El caso es el siguiente: Una de las dos iglesias que tenemos en el barrio, de estilo colonial-californiano, principios del S.XIX, con su torrecita y su campanario, está rematada por un enorme nido, vivienda de protección oficial de un par de cigüeñas blancas, que hace un par de años que no aparecen por el lugar. ¿Qué ha ocurrido?, que de la noche a la mañana, presto, se ha dignado a ocupar dicho nido vacío, que se estaba echando a perder, un Grifo.
Nadie sabe de donde carajo ha salido. Sólo se sabe que el domingo pasado, cuando las beatas del barrio iban a misa de once, al mirar hacia el campanario, otearon la enorme figura del bichejo allí encaramado, que les recibió, animalito, con un gracioso: ¡¡Guuaaarrrrjjj!!. Las beatas, muchas de ellas enlutadas de pies a cabeza, corrieron a refugiarse al interior del templo, y desde allí llamaron al 112, mientras el cura intentaba expulsar al ocupa inquilino del campanario, con una cruz en una mano, y una escoba en la otra. Los del 112 se presentaron allí, con una ambulancia del Samur, y poco pudieron hacer por echar a un animal que debe pesar un par de toneladas, aunque se le ve joven.
Le estuvieron enseñando fotos de la Duquesa de Alba, con el fin de espantarlo, pero de nada sirvió. Al cabo de un rato, el bichejo salió volando, dirección Vegas del Guadiana, y al cabo de una hora, se presentó con la mitad de una vaca, para horror de todos los presentes. Y allí mismo, en su nuevo apartamento, con vistas al río, empezó a despedazar su merienda.
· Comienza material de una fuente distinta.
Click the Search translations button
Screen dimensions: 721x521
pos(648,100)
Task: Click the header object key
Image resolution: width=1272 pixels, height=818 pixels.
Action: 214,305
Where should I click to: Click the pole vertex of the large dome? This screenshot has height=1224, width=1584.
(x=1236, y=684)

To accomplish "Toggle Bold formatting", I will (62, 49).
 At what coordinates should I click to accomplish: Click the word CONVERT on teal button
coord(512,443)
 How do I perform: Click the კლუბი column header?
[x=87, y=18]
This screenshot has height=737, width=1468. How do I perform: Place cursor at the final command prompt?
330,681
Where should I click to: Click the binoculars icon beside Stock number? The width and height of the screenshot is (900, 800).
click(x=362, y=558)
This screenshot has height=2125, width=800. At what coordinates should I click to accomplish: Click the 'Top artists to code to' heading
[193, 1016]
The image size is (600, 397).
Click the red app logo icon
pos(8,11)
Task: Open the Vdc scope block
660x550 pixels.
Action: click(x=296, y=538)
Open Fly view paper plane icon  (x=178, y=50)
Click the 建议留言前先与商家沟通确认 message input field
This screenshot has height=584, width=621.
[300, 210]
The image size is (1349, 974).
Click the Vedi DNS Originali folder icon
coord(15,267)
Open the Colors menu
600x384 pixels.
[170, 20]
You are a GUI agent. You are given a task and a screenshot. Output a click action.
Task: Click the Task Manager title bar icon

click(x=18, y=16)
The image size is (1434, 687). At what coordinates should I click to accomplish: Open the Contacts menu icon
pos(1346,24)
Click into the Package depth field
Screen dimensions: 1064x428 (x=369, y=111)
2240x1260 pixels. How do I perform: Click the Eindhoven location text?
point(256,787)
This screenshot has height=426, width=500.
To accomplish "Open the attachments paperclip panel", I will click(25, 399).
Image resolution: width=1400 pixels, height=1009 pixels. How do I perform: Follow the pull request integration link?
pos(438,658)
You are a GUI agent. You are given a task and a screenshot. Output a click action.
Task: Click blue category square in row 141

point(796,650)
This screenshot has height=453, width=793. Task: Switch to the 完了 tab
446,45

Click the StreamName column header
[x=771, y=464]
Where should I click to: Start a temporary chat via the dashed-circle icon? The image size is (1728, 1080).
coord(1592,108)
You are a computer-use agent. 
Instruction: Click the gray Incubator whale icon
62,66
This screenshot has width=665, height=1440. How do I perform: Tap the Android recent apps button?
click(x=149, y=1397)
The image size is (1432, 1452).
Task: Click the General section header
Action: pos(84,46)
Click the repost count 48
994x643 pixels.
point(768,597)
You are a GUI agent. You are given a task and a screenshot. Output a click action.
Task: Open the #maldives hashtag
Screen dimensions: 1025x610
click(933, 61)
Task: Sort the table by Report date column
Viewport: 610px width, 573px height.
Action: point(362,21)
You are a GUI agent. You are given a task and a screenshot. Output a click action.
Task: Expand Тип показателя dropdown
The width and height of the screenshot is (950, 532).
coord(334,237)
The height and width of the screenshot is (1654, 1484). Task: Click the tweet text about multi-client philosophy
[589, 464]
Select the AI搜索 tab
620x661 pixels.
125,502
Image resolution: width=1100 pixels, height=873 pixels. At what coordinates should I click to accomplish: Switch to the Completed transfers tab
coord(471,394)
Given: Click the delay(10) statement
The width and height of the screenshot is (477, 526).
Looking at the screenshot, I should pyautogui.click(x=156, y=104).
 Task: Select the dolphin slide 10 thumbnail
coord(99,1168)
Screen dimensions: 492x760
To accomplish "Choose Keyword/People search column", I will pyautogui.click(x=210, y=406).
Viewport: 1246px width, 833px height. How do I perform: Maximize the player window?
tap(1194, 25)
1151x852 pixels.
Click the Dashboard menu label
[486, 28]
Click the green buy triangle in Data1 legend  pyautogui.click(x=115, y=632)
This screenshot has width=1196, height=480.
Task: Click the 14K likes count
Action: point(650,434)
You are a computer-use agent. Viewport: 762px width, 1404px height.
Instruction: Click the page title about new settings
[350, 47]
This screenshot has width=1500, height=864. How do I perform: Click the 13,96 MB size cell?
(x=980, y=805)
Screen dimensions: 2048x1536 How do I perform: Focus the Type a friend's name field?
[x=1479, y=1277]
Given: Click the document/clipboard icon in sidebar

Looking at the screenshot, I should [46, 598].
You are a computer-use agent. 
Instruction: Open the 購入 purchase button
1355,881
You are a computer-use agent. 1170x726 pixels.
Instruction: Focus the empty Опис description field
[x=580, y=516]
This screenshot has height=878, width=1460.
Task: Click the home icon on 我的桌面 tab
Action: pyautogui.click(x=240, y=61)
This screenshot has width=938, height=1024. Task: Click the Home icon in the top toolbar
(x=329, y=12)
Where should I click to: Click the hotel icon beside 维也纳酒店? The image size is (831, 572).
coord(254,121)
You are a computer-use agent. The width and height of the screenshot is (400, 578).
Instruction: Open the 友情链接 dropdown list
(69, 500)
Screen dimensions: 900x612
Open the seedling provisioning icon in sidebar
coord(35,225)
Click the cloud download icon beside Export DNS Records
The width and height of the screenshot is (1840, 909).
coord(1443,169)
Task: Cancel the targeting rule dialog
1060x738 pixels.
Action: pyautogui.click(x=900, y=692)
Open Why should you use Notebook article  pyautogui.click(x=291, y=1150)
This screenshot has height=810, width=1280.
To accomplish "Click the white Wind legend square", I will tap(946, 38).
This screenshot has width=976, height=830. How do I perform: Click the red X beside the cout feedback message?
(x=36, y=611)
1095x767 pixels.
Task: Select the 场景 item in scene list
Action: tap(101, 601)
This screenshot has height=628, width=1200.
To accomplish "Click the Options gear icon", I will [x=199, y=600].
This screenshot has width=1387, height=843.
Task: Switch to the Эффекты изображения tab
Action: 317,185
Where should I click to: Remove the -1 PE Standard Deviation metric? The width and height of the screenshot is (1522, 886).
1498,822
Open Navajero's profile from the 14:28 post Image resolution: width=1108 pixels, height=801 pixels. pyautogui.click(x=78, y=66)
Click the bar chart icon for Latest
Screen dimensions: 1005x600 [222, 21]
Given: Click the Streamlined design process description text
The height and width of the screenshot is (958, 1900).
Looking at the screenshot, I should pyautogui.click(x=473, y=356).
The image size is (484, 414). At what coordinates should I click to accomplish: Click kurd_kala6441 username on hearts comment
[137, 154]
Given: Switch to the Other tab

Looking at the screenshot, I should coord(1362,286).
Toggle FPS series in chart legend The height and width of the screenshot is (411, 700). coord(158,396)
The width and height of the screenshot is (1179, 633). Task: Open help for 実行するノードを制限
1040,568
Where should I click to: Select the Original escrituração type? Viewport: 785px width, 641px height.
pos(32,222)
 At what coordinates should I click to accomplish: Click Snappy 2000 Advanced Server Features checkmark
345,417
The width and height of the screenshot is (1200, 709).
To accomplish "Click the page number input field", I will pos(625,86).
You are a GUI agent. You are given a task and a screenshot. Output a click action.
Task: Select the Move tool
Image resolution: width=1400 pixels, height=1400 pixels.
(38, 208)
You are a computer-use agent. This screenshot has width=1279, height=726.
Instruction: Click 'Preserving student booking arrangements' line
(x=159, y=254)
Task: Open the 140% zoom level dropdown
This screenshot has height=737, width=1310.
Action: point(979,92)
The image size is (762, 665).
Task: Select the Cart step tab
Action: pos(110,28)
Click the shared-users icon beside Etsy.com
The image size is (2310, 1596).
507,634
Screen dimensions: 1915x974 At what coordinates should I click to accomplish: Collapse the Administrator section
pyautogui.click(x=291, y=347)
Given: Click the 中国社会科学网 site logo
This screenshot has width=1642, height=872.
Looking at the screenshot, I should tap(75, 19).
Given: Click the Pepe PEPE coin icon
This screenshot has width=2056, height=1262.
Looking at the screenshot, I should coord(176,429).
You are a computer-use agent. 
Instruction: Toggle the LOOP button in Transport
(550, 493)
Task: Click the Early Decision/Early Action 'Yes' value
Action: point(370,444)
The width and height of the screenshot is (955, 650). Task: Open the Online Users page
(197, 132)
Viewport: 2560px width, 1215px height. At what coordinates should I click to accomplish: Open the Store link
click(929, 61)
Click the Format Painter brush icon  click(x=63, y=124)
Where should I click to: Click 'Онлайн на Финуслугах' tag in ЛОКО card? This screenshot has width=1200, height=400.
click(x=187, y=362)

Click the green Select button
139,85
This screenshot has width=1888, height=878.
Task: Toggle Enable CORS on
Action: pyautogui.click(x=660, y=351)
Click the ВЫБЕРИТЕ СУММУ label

Hubo un momento en que al pie de la iglesia, estaban las beatas, curiosos, nenes que volvían de las actividades extraescolares, policía local, bomberos, samur, una ONG de chicas llamada “Salvemos los Grifos Peninsulares” (que amenazaban con quedarse en bolas si el bichejo recibía algún daño, y alguno que otro empezó a tirarle piedras al Grifo…), unos chinos de un restaurante que me miraban, inquietos, más a mi que al Grifo en cuestión, un par de tipos que vendían camisetas del Grifo subido al Campanario (todas las tallas 7,90, yo compré dos), una chica con un yorkshire (pantalones vaqueros, 19,90, y sudadera de El Corte Inglés, 2ª Planta, 21,35, creo que era del otoño pasado…), Apolodoro (el viejuno del 1ºC),un extraño hippie, con pezuñas de cabra, extraños ojos, con una flauta en la mano que me dedicó una media sonrisa nada más verme, un anciano que portaba planos arquitectónicos en sus huesudas manos, becarios de Comunicación audiovisual (cámara en mano), y dos jovenzuelos muy simpáticos, que silbaban alegres “Perros Callejeros”, con un vespino, presumo que robado, que no sé porqué, me han recordado portadas románicas…
A todo esto, apareció por allí Apolo, el chico nuevo del Club del Tiro con Arco, ofreciéndose a la policía local para lidiar con el Grifo, asegurando que él está acostumbrado a tratar con ellos. “Mi amigo Abel de Lorch, que es un Arimaspo, tuerto el pobre, me enseño a tratar con ellos y…”, que tipo más pedante. A mi me encantan los Grifos, al menos no te proponen enigmas a resolver como las Esfinges. Lo malo es cuando les da por derribar aviones comerciales portugueses.
En fin, como decía al principio, no veo que la coisa sea para tanto. Yo me volví a casa, pensativo, mientras veía a Icaro ser perseguido por Amparo, la esfinge del rellano, por el cielo de la avenida. Se estaba haciendo tarde, y a lo lejos, parecía que la Constelación de Orión, tempranera, me invitaba a dar un paseo nocturno por el campo, aunque deseché pronto esa idea porque tenía que madrugar y ya hace frío. Al llegar a casa, Michel veía la tele, salía el Obispo protestando por la presencia del simpático Grifo en el campanario de la parroquia.
- “¿Algo nuevo en el barrio?”, me ha ronroneado Michel, enigmático.
- “Nada. Lo de siempre.” Le he contestado mientras le servia un chupito de absenta a mi felina compañía. “Pon a Punset, Michel, que este tipo de la sotana me está calentando la cabeza…”.